[PROVIDED DATA start]

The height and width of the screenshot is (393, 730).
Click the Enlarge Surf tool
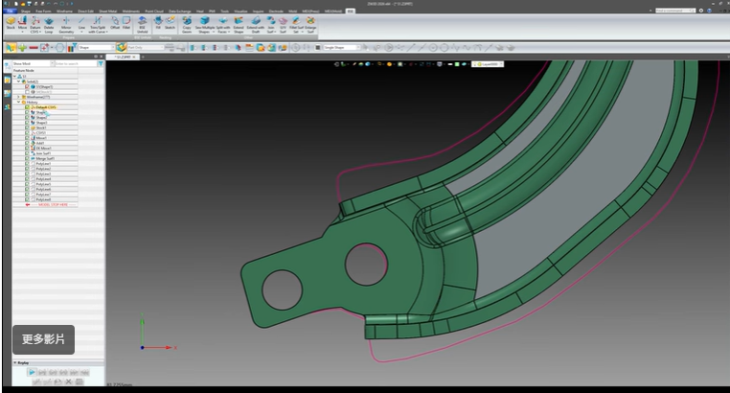point(309,20)
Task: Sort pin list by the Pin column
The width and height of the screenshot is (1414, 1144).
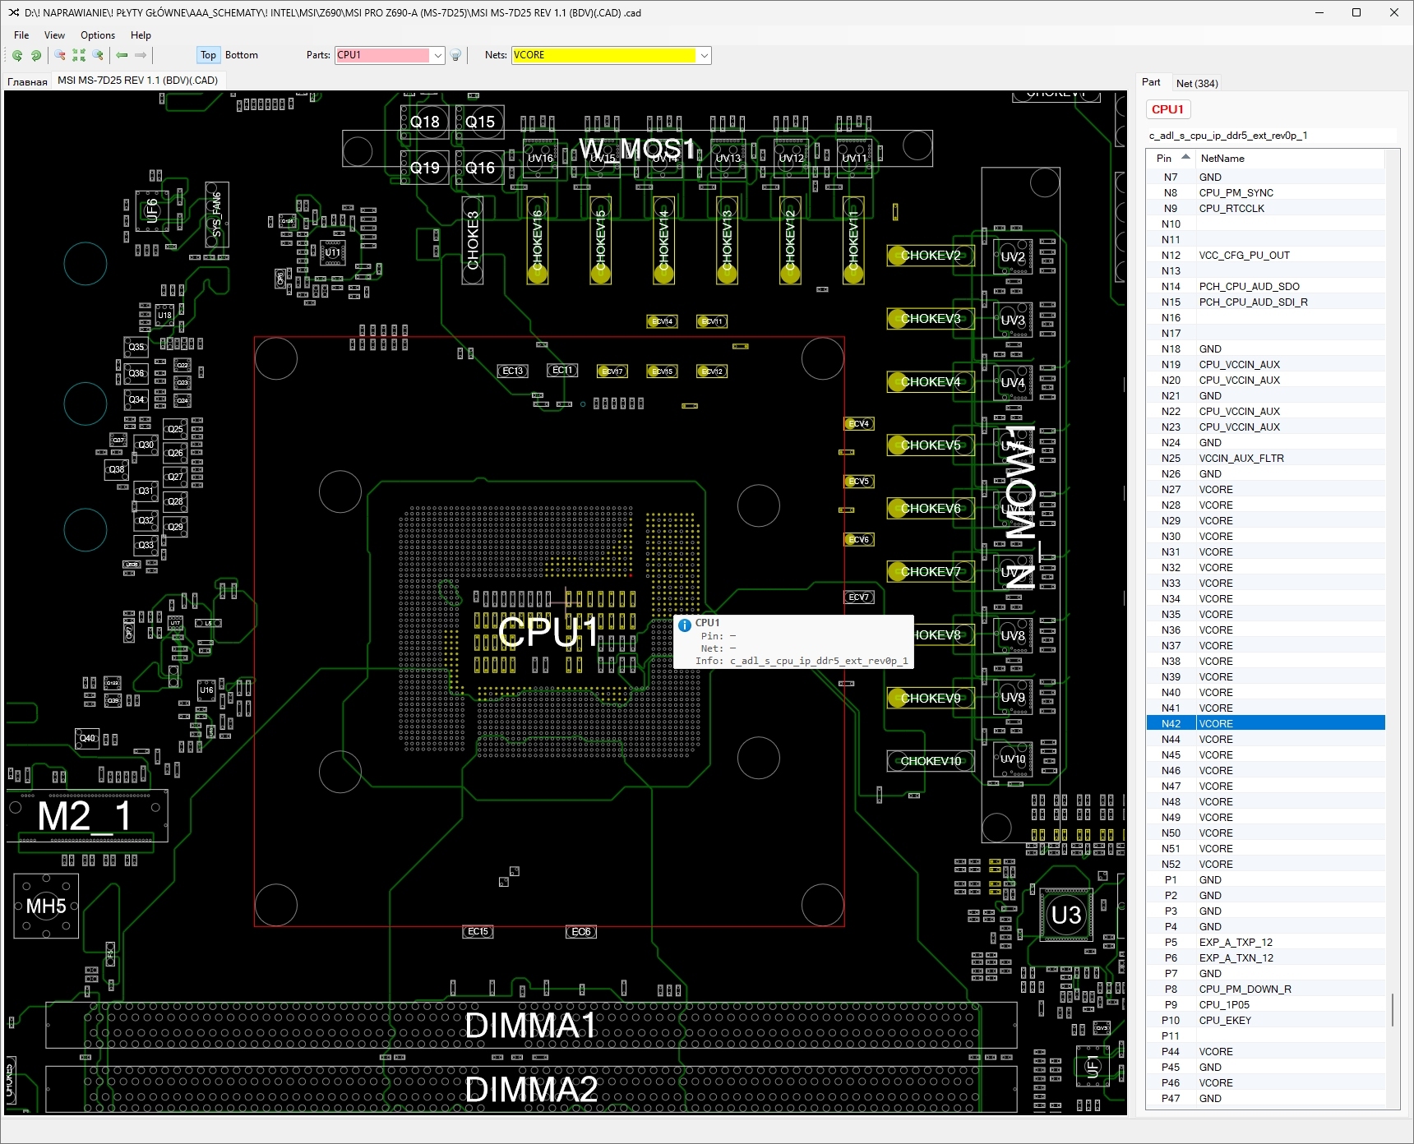Action: point(1164,158)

[PROVIDED DATA end]

• **DIRECTIONS**
Convert each line of the records into a JSON list of strings, one string per line, omitting blank lines and the pictures.

• **RESPONSE**
[
  "The height and width of the screenshot is (393, 730).",
  "Click the Enlarge Surf tool",
  "point(309,20)",
  "Task: Sort pin list by the Pin column",
  "The width and height of the screenshot is (1414, 1144).",
  "Action: point(1164,158)"
]